Albert Baumann erhielt den Preis der Hans Huber Stiftung für ausserordentliche Leistungen in Sachen Berufsförderung, konkret für das einzigartige Lehrlingsprogramm mit der internen Lernendenfirma Mazubi. Mazubi ist ein virtuelles Unternehmen innerhalb der Micarna, das von Lernenden betrieben und geführt wird. Diese kümmern sich vom Einkauf über die Produktion und Logistik bis zum Marketing und Verkauf um alle Geschäftsbereiche und entwickeln und produzieren reale Produkte. Ziel von Mazubi ist laut Micarna, den Lernenden eine praxisnahe Ausbildung zu ermöglichen und das Verantwortungsbewusstsein und das unternehmerische Denken zu fördern.

Jean-Claude Biver, Verwaltungsratspräsident Hublot

Nominiert als erfolgreicher Chef von Hublot, der sich für den Wirtschaftsstandort Schweiz stark macht und als Unternehmer ein Vorbild für eine ganze Branche ist.

Jean-Claude Biver ist ein vorbildlicher Unternehmer und ein Manager, der zu begeistern weiss: einer, der enorm Erfolg hat, der in den Standort Schweiz investiert und sich um seine Mitarbeitenden kümmert. Wenngleich die Uhrenbranche nicht die besten Zeiten erlebt, sind die Auftragsbücher bei Hublot prall gefüllt. Dem offiziellen Zeitmesser der FIFA Fussball-Weltmeisterschaft scheint zurzeit selbst ein schwacher Markt nichts anhaben zu können. Als Unternehmer hat er die Uhrenmarken Omega, Blancpain und Hublot zum Erfolg geführt.

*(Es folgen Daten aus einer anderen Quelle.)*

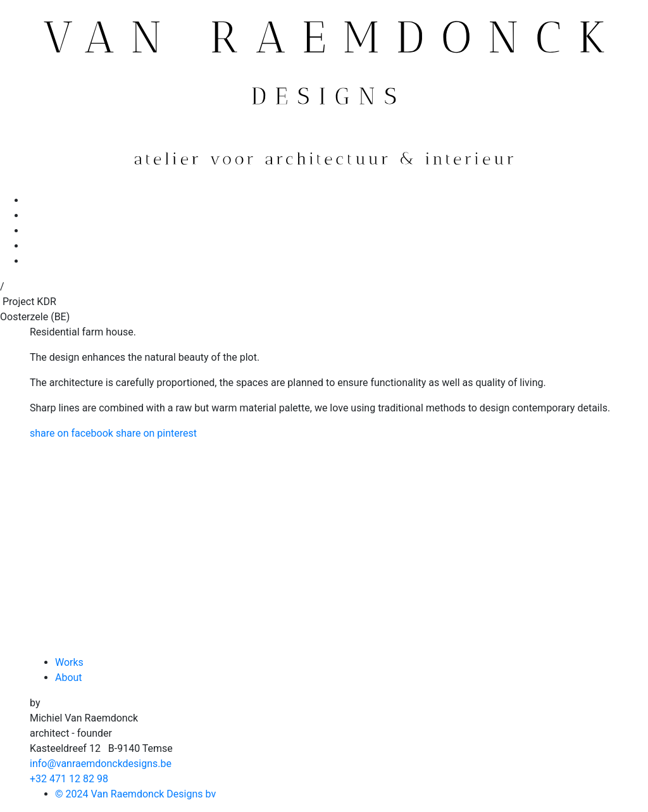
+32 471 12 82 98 (69, 778)
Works (69, 662)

Oscar J. Schwenk, Verwaltungsratspräsident Pilatus Flugzeugwerke AG

Nominiert für seinen Überraschungscoup mit dem neuen Business-Jet PC-24, der bereits auf fünf Jahre hinaus ausverkauft ist.

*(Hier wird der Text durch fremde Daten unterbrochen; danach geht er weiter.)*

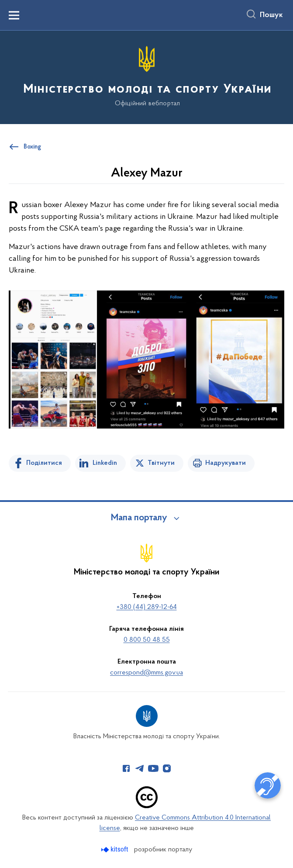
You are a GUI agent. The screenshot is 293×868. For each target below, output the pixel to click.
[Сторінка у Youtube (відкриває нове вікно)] (153, 768)
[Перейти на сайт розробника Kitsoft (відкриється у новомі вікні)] (115, 849)
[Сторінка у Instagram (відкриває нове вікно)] (167, 768)
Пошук (271, 15)
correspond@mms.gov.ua (146, 673)
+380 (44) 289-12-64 (147, 607)
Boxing (32, 147)
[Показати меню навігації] (14, 15)
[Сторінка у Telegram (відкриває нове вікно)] (140, 768)
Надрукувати (225, 463)
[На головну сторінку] (147, 76)
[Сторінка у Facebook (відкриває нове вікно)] (126, 768)
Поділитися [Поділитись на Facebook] (44, 463)
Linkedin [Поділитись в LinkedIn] (105, 463)
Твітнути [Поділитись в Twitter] (161, 463)
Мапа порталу (139, 518)
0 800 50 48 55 (147, 640)
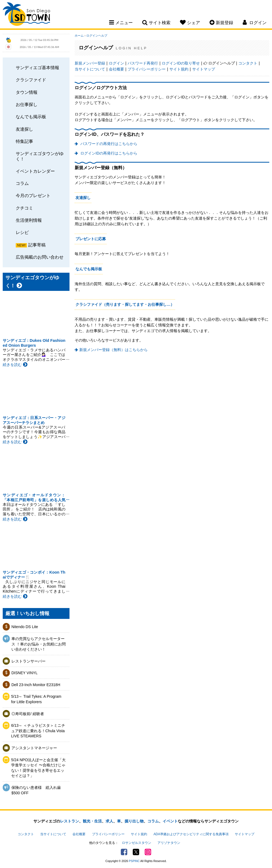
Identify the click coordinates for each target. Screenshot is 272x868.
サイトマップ (203, 69)
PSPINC (134, 861)
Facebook (124, 852)
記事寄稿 (37, 245)
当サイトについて (90, 69)
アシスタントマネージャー (34, 748)
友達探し (24, 129)
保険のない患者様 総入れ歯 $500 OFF (36, 790)
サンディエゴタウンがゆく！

Volle Auftragsbücher und ein neuer, vielbeachteter Businessjet: Der Flugzeughersteller Pilatus befindet sich in starkem Aufwind. Der PC-24 ist das erste Schweizer Düsenflugzeug, das kommerziell gebaut wird. Während der Genfer Flugzeugmesse gelang es dem Pilatus-Chef Schwenk, sämtliche 84 Maschinen, die während der ersten drei Produktionsjahre hergestellt werden, zu verkaufen. Die Produktion für weitere zwei Jahre ist auch bereits ausverkauft. Damit landete er die wirtschaftliche Überraschung des Jahres und verschafft dem Wirtschaftsstandort Schweiz Prestige und Beachtung.